Recorded data
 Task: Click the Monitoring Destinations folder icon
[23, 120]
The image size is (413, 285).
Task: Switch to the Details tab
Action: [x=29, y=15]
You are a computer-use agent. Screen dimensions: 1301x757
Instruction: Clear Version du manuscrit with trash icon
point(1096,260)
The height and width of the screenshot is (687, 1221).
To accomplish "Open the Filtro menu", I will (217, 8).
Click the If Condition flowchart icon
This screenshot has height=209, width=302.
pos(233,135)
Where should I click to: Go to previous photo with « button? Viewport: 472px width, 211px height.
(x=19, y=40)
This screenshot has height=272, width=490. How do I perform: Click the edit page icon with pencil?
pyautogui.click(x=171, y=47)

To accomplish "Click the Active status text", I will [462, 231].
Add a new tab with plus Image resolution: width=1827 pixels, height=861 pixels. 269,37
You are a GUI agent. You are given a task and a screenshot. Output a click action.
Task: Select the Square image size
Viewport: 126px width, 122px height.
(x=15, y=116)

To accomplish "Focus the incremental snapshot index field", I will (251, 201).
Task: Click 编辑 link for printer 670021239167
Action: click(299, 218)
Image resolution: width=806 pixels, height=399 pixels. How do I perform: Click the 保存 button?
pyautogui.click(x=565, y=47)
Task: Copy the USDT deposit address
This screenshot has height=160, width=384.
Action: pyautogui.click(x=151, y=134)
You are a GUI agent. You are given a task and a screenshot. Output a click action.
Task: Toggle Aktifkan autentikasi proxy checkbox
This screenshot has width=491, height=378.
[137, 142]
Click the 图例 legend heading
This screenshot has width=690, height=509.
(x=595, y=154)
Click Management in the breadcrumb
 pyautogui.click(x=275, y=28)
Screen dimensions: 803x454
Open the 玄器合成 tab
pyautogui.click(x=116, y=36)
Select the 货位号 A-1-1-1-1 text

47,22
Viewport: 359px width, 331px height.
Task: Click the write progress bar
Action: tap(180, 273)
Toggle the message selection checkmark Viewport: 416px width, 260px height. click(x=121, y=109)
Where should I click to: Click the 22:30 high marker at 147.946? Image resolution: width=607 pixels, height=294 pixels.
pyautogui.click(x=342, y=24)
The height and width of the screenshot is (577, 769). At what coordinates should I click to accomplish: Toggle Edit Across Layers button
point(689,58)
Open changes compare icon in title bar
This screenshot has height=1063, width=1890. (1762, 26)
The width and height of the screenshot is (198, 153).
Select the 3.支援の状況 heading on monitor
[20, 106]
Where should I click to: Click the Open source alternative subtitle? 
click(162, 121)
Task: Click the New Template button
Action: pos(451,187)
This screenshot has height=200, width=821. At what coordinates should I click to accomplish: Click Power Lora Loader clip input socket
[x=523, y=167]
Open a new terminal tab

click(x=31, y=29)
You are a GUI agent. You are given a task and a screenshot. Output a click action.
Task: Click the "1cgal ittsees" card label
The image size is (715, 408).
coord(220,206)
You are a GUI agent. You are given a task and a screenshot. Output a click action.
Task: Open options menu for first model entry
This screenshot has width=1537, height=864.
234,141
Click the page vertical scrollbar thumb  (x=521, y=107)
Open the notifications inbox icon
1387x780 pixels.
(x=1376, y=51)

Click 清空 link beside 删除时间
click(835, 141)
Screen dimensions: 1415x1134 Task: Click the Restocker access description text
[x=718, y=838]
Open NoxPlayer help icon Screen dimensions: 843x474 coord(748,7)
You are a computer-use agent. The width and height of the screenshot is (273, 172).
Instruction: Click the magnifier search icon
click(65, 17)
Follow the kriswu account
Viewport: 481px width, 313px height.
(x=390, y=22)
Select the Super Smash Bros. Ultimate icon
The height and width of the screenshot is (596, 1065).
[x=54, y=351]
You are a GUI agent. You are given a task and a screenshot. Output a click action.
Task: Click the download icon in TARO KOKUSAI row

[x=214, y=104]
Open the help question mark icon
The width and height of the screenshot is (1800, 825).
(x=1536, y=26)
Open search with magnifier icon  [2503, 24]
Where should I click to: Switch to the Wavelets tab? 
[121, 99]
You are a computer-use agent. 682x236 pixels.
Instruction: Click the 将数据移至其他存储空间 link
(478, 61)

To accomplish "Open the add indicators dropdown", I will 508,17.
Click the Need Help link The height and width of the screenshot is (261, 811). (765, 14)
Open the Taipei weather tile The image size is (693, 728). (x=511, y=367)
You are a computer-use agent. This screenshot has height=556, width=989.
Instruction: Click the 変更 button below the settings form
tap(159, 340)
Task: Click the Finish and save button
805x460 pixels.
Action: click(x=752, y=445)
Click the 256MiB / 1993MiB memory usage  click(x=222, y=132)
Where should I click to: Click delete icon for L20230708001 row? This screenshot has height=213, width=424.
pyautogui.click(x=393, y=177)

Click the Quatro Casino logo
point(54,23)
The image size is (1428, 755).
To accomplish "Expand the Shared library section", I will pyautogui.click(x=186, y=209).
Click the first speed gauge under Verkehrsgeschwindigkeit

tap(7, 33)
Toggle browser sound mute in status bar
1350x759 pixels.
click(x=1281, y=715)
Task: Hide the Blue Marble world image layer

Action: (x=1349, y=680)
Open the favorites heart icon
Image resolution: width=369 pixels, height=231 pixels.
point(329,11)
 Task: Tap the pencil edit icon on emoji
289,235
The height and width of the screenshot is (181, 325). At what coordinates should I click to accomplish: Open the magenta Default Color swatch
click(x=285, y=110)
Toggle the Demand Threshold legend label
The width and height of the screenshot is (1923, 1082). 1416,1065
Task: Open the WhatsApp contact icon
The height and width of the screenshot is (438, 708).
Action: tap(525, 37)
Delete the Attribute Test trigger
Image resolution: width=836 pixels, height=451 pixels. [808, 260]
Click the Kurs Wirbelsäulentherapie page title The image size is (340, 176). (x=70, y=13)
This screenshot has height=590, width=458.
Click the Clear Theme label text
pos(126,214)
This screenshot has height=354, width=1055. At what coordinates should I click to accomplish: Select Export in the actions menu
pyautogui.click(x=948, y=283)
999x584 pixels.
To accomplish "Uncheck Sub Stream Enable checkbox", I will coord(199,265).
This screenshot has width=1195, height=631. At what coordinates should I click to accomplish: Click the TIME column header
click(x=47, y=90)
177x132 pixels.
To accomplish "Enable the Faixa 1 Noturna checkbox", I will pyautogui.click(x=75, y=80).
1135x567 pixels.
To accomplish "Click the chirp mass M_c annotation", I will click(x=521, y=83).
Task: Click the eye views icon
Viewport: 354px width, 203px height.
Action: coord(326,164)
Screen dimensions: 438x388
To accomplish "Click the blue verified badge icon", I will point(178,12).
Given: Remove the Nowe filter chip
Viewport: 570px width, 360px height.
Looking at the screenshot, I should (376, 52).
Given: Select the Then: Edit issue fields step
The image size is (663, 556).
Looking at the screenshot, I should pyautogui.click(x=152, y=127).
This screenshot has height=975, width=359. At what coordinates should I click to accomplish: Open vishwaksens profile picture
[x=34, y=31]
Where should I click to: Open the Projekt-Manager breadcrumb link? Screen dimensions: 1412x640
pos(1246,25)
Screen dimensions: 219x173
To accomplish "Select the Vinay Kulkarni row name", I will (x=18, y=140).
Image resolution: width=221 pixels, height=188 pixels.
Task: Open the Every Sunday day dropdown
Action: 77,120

Task objective:
Copy all of the items above line for line, with no changes at all.

Result below:
 Task: Click the Monitoring Destinations folder icon
[23, 120]
The image size is (413, 285).
Task: Switch to the Details tab
Action: [x=29, y=15]
You are a computer-use agent. Screen dimensions: 1301x757
Instruction: Clear Version du manuscrit with trash icon
point(1096,260)
The height and width of the screenshot is (687, 1221).
To accomplish "Open the Filtro menu", I will (217, 8).
Click the If Condition flowchart icon
This screenshot has height=209, width=302.
pos(233,135)
Where should I click to: Go to previous photo with « button? Viewport: 472px width, 211px height.
(x=19, y=40)
This screenshot has height=272, width=490. How do I perform: Click the edit page icon with pencil?
pyautogui.click(x=171, y=47)

To accomplish "Click the Active status text", I will [462, 231].
Add a new tab with plus Image resolution: width=1827 pixels, height=861 pixels. 269,37
You are a GUI agent. You are given a task and a screenshot. Output a click action.
Task: Select the Square image size
Viewport: 126px width, 122px height.
(x=15, y=116)

To accomplish "Focus the incremental snapshot index field", I will (251, 201).
Task: Click 编辑 link for printer 670021239167
Action: click(299, 218)
Image resolution: width=806 pixels, height=399 pixels. How do I perform: Click the 保存 button?
pyautogui.click(x=565, y=47)
Task: Copy the USDT deposit address
This screenshot has height=160, width=384.
Action: pyautogui.click(x=151, y=134)
You are a GUI agent. You are given a task and a screenshot. Output a click action.
Task: Toggle Aktifkan autentikasi proxy checkbox
This screenshot has width=491, height=378.
[137, 142]
Click the 图例 legend heading
This screenshot has width=690, height=509.
(x=595, y=154)
Click Management in the breadcrumb
 pyautogui.click(x=275, y=28)
Screen dimensions: 803x454
Open the 玄器合成 tab
pyautogui.click(x=116, y=36)
Select the 货位号 A-1-1-1-1 text

47,22
Viewport: 359px width, 331px height.
Task: Click the write progress bar
Action: tap(180, 273)
Toggle the message selection checkmark Viewport: 416px width, 260px height. click(x=121, y=109)
Where should I click to: Click the 22:30 high marker at 147.946? Image resolution: width=607 pixels, height=294 pixels.
pyautogui.click(x=342, y=24)
The height and width of the screenshot is (577, 769). At what coordinates should I click to accomplish: Toggle Edit Across Layers button
point(689,58)
Open changes compare icon in title bar
This screenshot has height=1063, width=1890. (1762, 26)
The width and height of the screenshot is (198, 153).
Select the 3.支援の状況 heading on monitor
[20, 106]
Where should I click to: Click the Open source alternative subtitle? 
click(162, 121)
Task: Click the New Template button
Action: pos(451,187)
This screenshot has height=200, width=821. At what coordinates should I click to accomplish: Click Power Lora Loader clip input socket
[x=523, y=167]
Open a new terminal tab

click(x=31, y=29)
You are a GUI agent. You are given a task and a screenshot. Output a click action.
Task: Click the "1cgal ittsees" card label
The image size is (715, 408).
coord(220,206)
You are a GUI agent. You are given a task and a screenshot. Output a click action.
Task: Open options menu for first model entry
This screenshot has width=1537, height=864.
234,141
Click the page vertical scrollbar thumb  (x=521, y=107)
Open the notifications inbox icon
1387x780 pixels.
(x=1376, y=51)

Click 清空 link beside 删除时间
click(835, 141)
Screen dimensions: 1415x1134 Task: Click the Restocker access description text
[x=718, y=838]
Open NoxPlayer help icon Screen dimensions: 843x474 coord(748,7)
You are a computer-use agent. The width and height of the screenshot is (273, 172).
Instruction: Click the magnifier search icon
click(65, 17)
Follow the kriswu account
Viewport: 481px width, 313px height.
(x=390, y=22)
Select the Super Smash Bros. Ultimate icon
The height and width of the screenshot is (596, 1065).
[x=54, y=351]
You are a GUI agent. You are given a task and a screenshot. Output a click action.
Task: Click the download icon in TARO KOKUSAI row

[x=214, y=104]
Open the help question mark icon
The width and height of the screenshot is (1800, 825).
(x=1536, y=26)
Open search with magnifier icon  [2503, 24]
Where should I click to: Switch to the Wavelets tab? 
[121, 99]
You are a computer-use agent. 682x236 pixels.
Instruction: Click the 将数据移至其他存储空间 link
(478, 61)

To accomplish "Open the add indicators dropdown", I will 508,17.
Click the Need Help link The height and width of the screenshot is (261, 811). (765, 14)
Open the Taipei weather tile The image size is (693, 728). (x=511, y=367)
You are a computer-use agent. This screenshot has height=556, width=989.
Instruction: Click the 変更 button below the settings form
tap(159, 340)
Task: Click the Finish and save button
805x460 pixels.
Action: click(x=752, y=445)
Click the 256MiB / 1993MiB memory usage  click(x=222, y=132)
Where should I click to: Click delete icon for L20230708001 row? This screenshot has height=213, width=424.
pyautogui.click(x=393, y=177)

Click the Quatro Casino logo
point(54,23)
The image size is (1428, 755).
To accomplish "Expand the Shared library section", I will pyautogui.click(x=186, y=209).
Click the first speed gauge under Verkehrsgeschwindigkeit

tap(7, 33)
Toggle browser sound mute in status bar
1350x759 pixels.
click(x=1281, y=715)
Task: Hide the Blue Marble world image layer

Action: (x=1349, y=680)
Open the favorites heart icon
Image resolution: width=369 pixels, height=231 pixels.
point(329,11)
 Task: Tap the pencil edit icon on emoji
289,235
The height and width of the screenshot is (181, 325). At what coordinates should I click to accomplish: Open the magenta Default Color swatch
click(x=285, y=110)
Toggle the Demand Threshold legend label
The width and height of the screenshot is (1923, 1082). 1416,1065
Task: Open the WhatsApp contact icon
The height and width of the screenshot is (438, 708).
Action: tap(525, 37)
Delete the Attribute Test trigger
Image resolution: width=836 pixels, height=451 pixels. [808, 260]
Click the Kurs Wirbelsäulentherapie page title The image size is (340, 176). (x=70, y=13)
This screenshot has height=590, width=458.
Click the Clear Theme label text
pos(126,214)
This screenshot has height=354, width=1055. At what coordinates should I click to accomplish: Select Export in the actions menu
pyautogui.click(x=948, y=283)
999x584 pixels.
To accomplish "Uncheck Sub Stream Enable checkbox", I will coord(199,265).
This screenshot has width=1195, height=631. At what coordinates should I click to accomplish: Click the TIME column header
click(x=47, y=90)
177x132 pixels.
To accomplish "Enable the Faixa 1 Noturna checkbox", I will pyautogui.click(x=75, y=80).
1135x567 pixels.
To accomplish "Click the chirp mass M_c annotation", I will click(x=521, y=83).
Task: Click the eye views icon
Viewport: 354px width, 203px height.
Action: coord(326,164)
Screen dimensions: 438x388
To accomplish "Click the blue verified badge icon", I will point(178,12).
Given: Remove the Nowe filter chip
Viewport: 570px width, 360px height.
Looking at the screenshot, I should (376, 52).
Given: Select the Then: Edit issue fields step
The image size is (663, 556).
Looking at the screenshot, I should pyautogui.click(x=152, y=127).
This screenshot has height=975, width=359. At what coordinates should I click to accomplish: Open vishwaksens profile picture
[x=34, y=31]
Where should I click to: Open the Projekt-Manager breadcrumb link? Screen dimensions: 1412x640
pos(1246,25)
Screen dimensions: 219x173
To accomplish "Select the Vinay Kulkarni row name", I will (x=18, y=140).
Image resolution: width=221 pixels, height=188 pixels.
Task: Open the Every Sunday day dropdown
Action: 77,120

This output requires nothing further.